● **WORK REQUIRED**
The data that follows is to be given again, exactly as written.

● **DATA PROVIDED**
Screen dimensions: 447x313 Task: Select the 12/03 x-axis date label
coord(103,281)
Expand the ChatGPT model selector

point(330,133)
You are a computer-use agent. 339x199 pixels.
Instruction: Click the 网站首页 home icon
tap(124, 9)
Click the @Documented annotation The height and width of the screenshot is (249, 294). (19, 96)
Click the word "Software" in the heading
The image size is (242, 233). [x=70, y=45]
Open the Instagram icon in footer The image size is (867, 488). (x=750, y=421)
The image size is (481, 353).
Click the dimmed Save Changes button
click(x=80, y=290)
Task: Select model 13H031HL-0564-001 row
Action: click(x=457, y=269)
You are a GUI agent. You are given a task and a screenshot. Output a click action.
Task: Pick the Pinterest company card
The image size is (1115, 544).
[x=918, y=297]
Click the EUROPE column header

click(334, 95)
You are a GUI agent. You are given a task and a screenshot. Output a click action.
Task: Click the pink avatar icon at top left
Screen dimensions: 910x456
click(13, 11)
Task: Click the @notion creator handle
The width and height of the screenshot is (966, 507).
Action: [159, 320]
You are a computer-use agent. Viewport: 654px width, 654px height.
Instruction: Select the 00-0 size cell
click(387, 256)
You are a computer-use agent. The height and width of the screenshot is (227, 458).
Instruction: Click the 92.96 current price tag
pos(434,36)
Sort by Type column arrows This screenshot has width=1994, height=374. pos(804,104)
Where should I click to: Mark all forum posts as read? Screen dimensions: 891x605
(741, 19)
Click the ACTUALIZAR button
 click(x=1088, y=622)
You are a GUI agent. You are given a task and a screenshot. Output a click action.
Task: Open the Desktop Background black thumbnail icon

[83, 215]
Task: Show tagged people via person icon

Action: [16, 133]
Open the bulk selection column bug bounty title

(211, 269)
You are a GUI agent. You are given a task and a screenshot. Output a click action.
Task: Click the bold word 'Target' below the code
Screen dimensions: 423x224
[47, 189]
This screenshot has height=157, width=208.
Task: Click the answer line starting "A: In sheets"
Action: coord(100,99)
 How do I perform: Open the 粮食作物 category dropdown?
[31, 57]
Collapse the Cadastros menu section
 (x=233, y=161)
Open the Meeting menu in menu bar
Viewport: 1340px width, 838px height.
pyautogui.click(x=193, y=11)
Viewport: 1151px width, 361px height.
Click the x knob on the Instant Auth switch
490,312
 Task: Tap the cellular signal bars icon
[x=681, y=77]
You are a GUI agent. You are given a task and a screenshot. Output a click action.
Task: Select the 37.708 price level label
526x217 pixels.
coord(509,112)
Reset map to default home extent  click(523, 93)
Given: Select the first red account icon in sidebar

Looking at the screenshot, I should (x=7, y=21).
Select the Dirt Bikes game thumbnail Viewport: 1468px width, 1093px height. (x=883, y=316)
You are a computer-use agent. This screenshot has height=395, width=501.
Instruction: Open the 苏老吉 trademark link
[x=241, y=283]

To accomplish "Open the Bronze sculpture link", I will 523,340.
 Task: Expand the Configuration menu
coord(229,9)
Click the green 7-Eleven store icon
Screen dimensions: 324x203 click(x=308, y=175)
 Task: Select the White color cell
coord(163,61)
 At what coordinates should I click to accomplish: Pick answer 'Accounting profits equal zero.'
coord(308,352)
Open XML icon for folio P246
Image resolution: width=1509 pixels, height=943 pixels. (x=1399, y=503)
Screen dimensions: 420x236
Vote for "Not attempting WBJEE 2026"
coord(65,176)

● **EXPECTED ANSWER**
Screen dimensions: 447x313 Task: Select the 12/03 x-axis date label
coord(103,281)
Expand the ChatGPT model selector

point(330,133)
You are a computer-use agent. 339x199 pixels.
Instruction: Click the 网站首页 home icon
tap(124, 9)
Click the @Documented annotation The height and width of the screenshot is (249, 294). (19, 96)
Click the word "Software" in the heading
The image size is (242, 233). [x=70, y=45]
Open the Instagram icon in footer The image size is (867, 488). (x=750, y=421)
The image size is (481, 353).
Click the dimmed Save Changes button
click(x=80, y=290)
Task: Select model 13H031HL-0564-001 row
Action: click(x=457, y=269)
You are a GUI agent. You are given a task and a screenshot. Output a click action.
Task: Pick the Pinterest company card
The image size is (1115, 544).
[x=918, y=297]
Click the EUROPE column header

click(334, 95)
You are a GUI agent. You are given a task and a screenshot. Output a click action.
Task: Click the pink avatar icon at top left
Screen dimensions: 910x456
click(13, 11)
Task: Click the @notion creator handle
The width and height of the screenshot is (966, 507).
Action: [159, 320]
You are a computer-use agent. Viewport: 654px width, 654px height.
Instruction: Select the 00-0 size cell
click(387, 256)
You are a computer-use agent. The height and width of the screenshot is (227, 458).
Instruction: Click the 92.96 current price tag
pos(434,36)
Sort by Type column arrows This screenshot has width=1994, height=374. pos(804,104)
Where should I click to: Mark all forum posts as read? Screen dimensions: 891x605
(741, 19)
Click the ACTUALIZAR button
 click(x=1088, y=622)
You are a GUI agent. You are given a task and a screenshot. Output a click action.
Task: Open the Desktop Background black thumbnail icon

[83, 215]
Task: Show tagged people via person icon

Action: [16, 133]
Open the bulk selection column bug bounty title

(211, 269)
You are a GUI agent. You are given a task and a screenshot. Output a click action.
Task: Click the bold word 'Target' below the code
Screen dimensions: 423x224
[47, 189]
This screenshot has height=157, width=208.
Task: Click the answer line starting "A: In sheets"
Action: coord(100,99)
 How do I perform: Open the 粮食作物 category dropdown?
[31, 57]
Collapse the Cadastros menu section
 (x=233, y=161)
Open the Meeting menu in menu bar
Viewport: 1340px width, 838px height.
pyautogui.click(x=193, y=11)
Viewport: 1151px width, 361px height.
Click the x knob on the Instant Auth switch
490,312
 Task: Tap the cellular signal bars icon
[x=681, y=77]
You are a GUI agent. You are given a task and a screenshot. Output a click action.
Task: Select the 37.708 price level label
526x217 pixels.
coord(509,112)
Reset map to default home extent  click(523, 93)
Given: Select the first red account icon in sidebar

Looking at the screenshot, I should (x=7, y=21).
Select the Dirt Bikes game thumbnail Viewport: 1468px width, 1093px height. (x=883, y=316)
You are a computer-use agent. This screenshot has height=395, width=501.
Instruction: Open the 苏老吉 trademark link
[x=241, y=283]

To accomplish "Open the Bronze sculpture link", I will 523,340.
 Task: Expand the Configuration menu
coord(229,9)
Click the green 7-Eleven store icon
Screen dimensions: 324x203 click(x=308, y=175)
 Task: Select the White color cell
coord(163,61)
 At what coordinates should I click to accomplish: Pick answer 'Accounting profits equal zero.'
coord(308,352)
Open XML icon for folio P246
Image resolution: width=1509 pixels, height=943 pixels. (x=1399, y=503)
Screen dimensions: 420x236
Vote for "Not attempting WBJEE 2026"
coord(65,176)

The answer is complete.